--- Material to process Enclosed Below ---

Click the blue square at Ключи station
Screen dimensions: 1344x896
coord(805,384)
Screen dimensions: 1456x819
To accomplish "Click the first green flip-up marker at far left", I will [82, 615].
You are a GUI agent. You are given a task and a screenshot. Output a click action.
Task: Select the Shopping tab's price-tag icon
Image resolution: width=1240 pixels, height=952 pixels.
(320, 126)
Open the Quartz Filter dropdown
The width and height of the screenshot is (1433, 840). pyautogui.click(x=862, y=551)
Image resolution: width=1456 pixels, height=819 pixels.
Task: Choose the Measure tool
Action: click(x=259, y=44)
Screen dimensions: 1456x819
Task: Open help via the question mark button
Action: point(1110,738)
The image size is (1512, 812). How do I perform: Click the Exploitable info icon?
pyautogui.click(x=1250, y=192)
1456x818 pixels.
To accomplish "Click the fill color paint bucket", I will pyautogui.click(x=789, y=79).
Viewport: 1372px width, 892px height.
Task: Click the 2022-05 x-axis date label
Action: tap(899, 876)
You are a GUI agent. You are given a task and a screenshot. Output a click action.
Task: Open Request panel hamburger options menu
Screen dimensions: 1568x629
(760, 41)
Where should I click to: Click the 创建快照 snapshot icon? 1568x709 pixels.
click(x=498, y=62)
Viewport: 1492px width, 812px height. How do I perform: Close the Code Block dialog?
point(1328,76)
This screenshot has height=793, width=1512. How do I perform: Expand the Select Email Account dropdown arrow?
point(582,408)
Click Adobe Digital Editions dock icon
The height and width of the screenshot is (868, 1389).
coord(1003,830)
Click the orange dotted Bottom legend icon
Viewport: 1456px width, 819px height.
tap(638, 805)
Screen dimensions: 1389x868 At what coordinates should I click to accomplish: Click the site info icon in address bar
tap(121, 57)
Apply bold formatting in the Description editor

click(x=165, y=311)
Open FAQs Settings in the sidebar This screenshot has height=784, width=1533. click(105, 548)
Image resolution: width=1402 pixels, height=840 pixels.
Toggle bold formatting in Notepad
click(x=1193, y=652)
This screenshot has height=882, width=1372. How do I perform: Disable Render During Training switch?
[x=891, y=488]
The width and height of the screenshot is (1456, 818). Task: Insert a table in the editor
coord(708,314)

--- End of Enclosed Material to process ---

What you will do
Repeat the records. Match them exactly.

Answer space
Click the blue square at Ключи station
Screen dimensions: 1344x896
coord(805,384)
Screen dimensions: 1456x819
To accomplish "Click the first green flip-up marker at far left", I will [82, 615].
You are a GUI agent. You are given a task and a screenshot. Output a click action.
Task: Select the Shopping tab's price-tag icon
Image resolution: width=1240 pixels, height=952 pixels.
(320, 126)
Open the Quartz Filter dropdown
The width and height of the screenshot is (1433, 840). pyautogui.click(x=862, y=551)
Image resolution: width=1456 pixels, height=819 pixels.
Task: Choose the Measure tool
Action: click(x=259, y=44)
Screen dimensions: 1456x819
Task: Open help via the question mark button
Action: point(1110,738)
The image size is (1512, 812). How do I perform: Click the Exploitable info icon?
pyautogui.click(x=1250, y=192)
1456x818 pixels.
To accomplish "Click the fill color paint bucket", I will pyautogui.click(x=789, y=79).
Viewport: 1372px width, 892px height.
Task: Click the 2022-05 x-axis date label
Action: tap(899, 876)
You are a GUI agent. You are given a task and a screenshot. Output a click action.
Task: Open Request panel hamburger options menu
Screen dimensions: 1568x629
(760, 41)
Where should I click to: Click the 创建快照 snapshot icon? 1568x709 pixels.
click(x=498, y=62)
Viewport: 1492px width, 812px height. How do I perform: Close the Code Block dialog?
point(1328,76)
This screenshot has height=793, width=1512. How do I perform: Expand the Select Email Account dropdown arrow?
point(582,408)
Click Adobe Digital Editions dock icon
The height and width of the screenshot is (868, 1389).
coord(1003,830)
Click the orange dotted Bottom legend icon
Viewport: 1456px width, 819px height.
tap(638, 805)
Screen dimensions: 1389x868 At what coordinates should I click to accomplish: Click the site info icon in address bar
tap(121, 57)
Apply bold formatting in the Description editor

click(x=165, y=311)
Open FAQs Settings in the sidebar This screenshot has height=784, width=1533. click(105, 548)
Image resolution: width=1402 pixels, height=840 pixels.
Toggle bold formatting in Notepad
click(x=1193, y=652)
This screenshot has height=882, width=1372. How do I perform: Disable Render During Training switch?
[x=891, y=488]
The width and height of the screenshot is (1456, 818). Task: Insert a table in the editor
coord(708,314)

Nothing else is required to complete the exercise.